Group B Streptococcus in Western Australian Pregnant Women

Dr Payne currently supervises a 3rd year PhD candidate, Ms Lucy Furfaro, who has been conducting research into the epidemiology of Group B Streptococcus (GBS) in Western Australian pregnant women. GBS are separated into 10 different serotypes and Ms Furfaro’s work has demonstrated that the serotype distribution in Western Australia is significantly different to that of other Australian states and Oceania. The results of this research are likely to significantly benefit any future attempts to introduce GBS vaccination to replace current antibiotic prophylaxis. In addition, through this work, Dr Payne/Ms Furfaro have developed a novel multiplex diagnostic molecular test to concurrently detect and identify the three most clinically relevant serotypes of GBS in DNA from vaginal/rectal swabs. This work was published in Diagnostic Microbiology and Infectious Diseases Journal.

Bacteriophage Therapy for Targeted, Non-Antibiotic Treatment of Group B Streptococcus

In addition to GBS epidemiology, Ms Furfaro’s research is also focusing on the identification of bacterial viruses known as bacteriophages that have antibacterial activity against GBS strains from pregnant women. Bacteriophages were once widely used for treatment of bacterial infection in the pre-antibiotic era and have the major benefit of being specific for their bacterial hosts, leaving the surrounding microbiota untouched and having no known negative effects on humans. Such a targeted approach to removal of GBS from the vagina and rectum during pregnancy would likely result in significant reductions in antenatal antibiotic use, something that would likely be of substantial benefit to newborn infants, in addition to helping to reduce the potential for the development of antibiotic resistance through continued widespread prophylactic use. To date, Ms Furfaro has isolated four bacteriophages with substantial activity against maternal and infant GBS strains.

Dr Payne is currently working towards establishing a Western Australian Bacteriophage Therapy Initiative, through a new collaboration with Professor Jon Iredell from The Westmead Institute/University of Sydney.  

The fetal microbiome - Does colonisation occur in utero?

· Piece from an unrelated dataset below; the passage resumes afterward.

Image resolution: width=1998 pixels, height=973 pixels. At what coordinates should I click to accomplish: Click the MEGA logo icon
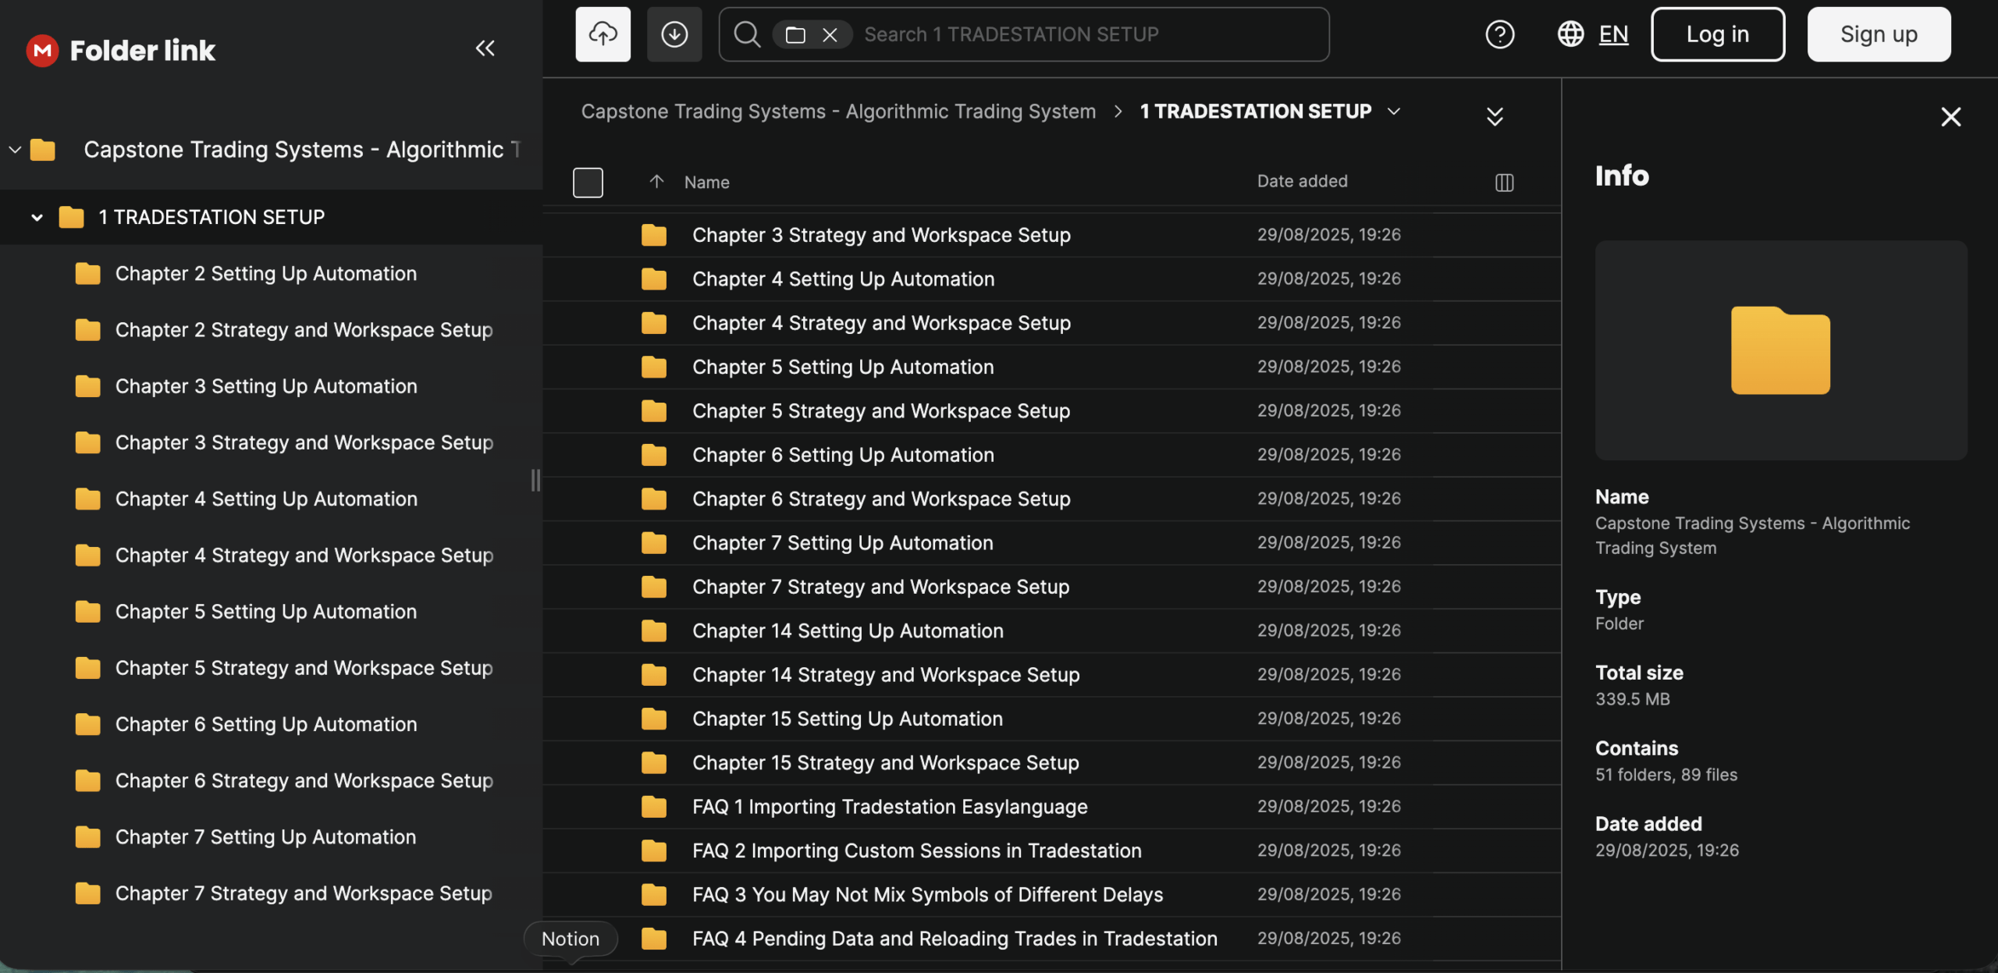pyautogui.click(x=42, y=51)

Dr Payne currently supervises a 3rd year PhD candidate, Ms Lisa Stinson, who has been characterising the fetal microbiome and uncovering whether this is established in utero or after birth. For many years the uterine environment was believed to be sterile in normal, healthy pregnancies, until a number of studies using culture-indepedent techniques suggested that there was indeed a placental microbiome. However, studies have since shown that microbial DNA contamination from DNA extraction kits and PCR reagents are what contributes to this 'microbiome' and as a result, many people have again shifted to the belief that the uterine environment in healthy term pregnancies is sterile. A further limitation of previous studies in this field is that short-amplicon partial 16S rRNA gene sequencing has been utilised, providing sub-optimal taxonomic information at best. Using late gestation amniotic fluid and meconium collected prior to the start of breastfeeding, combined with appropriate DNA extration and PCR negative controls, dsDNase-treated PCR reagents and full-length 16S rRNA gene sequencing, Ms Stinson's work has shown that there is indeed bacterial DNA in amniotic fluid from healthy term pregnancies, as well as in pre-breastfeeding meconium samples. She is now working to attain species-level (for most) bacterial profiles for each of the sample types and relating these to corresponding bacterial metabolite profiles.